# Exercise objective
Each line in the listing is to be restated exactly.

START Information given

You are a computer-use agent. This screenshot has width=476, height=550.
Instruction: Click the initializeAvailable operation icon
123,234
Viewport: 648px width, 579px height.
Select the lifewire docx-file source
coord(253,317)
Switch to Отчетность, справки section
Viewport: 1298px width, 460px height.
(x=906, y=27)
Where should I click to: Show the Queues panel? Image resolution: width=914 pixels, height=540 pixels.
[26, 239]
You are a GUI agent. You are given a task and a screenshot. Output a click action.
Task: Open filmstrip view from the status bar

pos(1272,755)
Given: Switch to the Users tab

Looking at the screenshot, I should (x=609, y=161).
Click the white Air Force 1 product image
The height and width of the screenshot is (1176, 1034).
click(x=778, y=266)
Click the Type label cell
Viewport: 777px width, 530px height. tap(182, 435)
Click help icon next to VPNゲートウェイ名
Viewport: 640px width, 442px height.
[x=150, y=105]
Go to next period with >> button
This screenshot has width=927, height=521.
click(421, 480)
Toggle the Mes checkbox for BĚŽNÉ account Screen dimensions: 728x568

END Information given

# Output below
You are a computer-use agent. This screenshot has width=476, height=550.
Instruction: Click the initializeAvailable operation icon
123,234
Viewport: 648px width, 579px height.
Select the lifewire docx-file source
coord(253,317)
Switch to Отчетность, справки section
Viewport: 1298px width, 460px height.
(x=906, y=27)
Where should I click to: Show the Queues panel? Image resolution: width=914 pixels, height=540 pixels.
[26, 239]
You are a GUI agent. You are given a task and a screenshot. Output a click action.
Task: Open filmstrip view from the status bar

pos(1272,755)
Given: Switch to the Users tab

Looking at the screenshot, I should (x=609, y=161).
Click the white Air Force 1 product image
The height and width of the screenshot is (1176, 1034).
click(x=778, y=266)
Click the Type label cell
Viewport: 777px width, 530px height. tap(182, 435)
Click help icon next to VPNゲートウェイ名
Viewport: 640px width, 442px height.
[x=150, y=105]
Go to next period with >> button
This screenshot has width=927, height=521.
click(421, 480)
Toggle the Mes checkbox for BĚŽNÉ account Screen dimensions: 728x568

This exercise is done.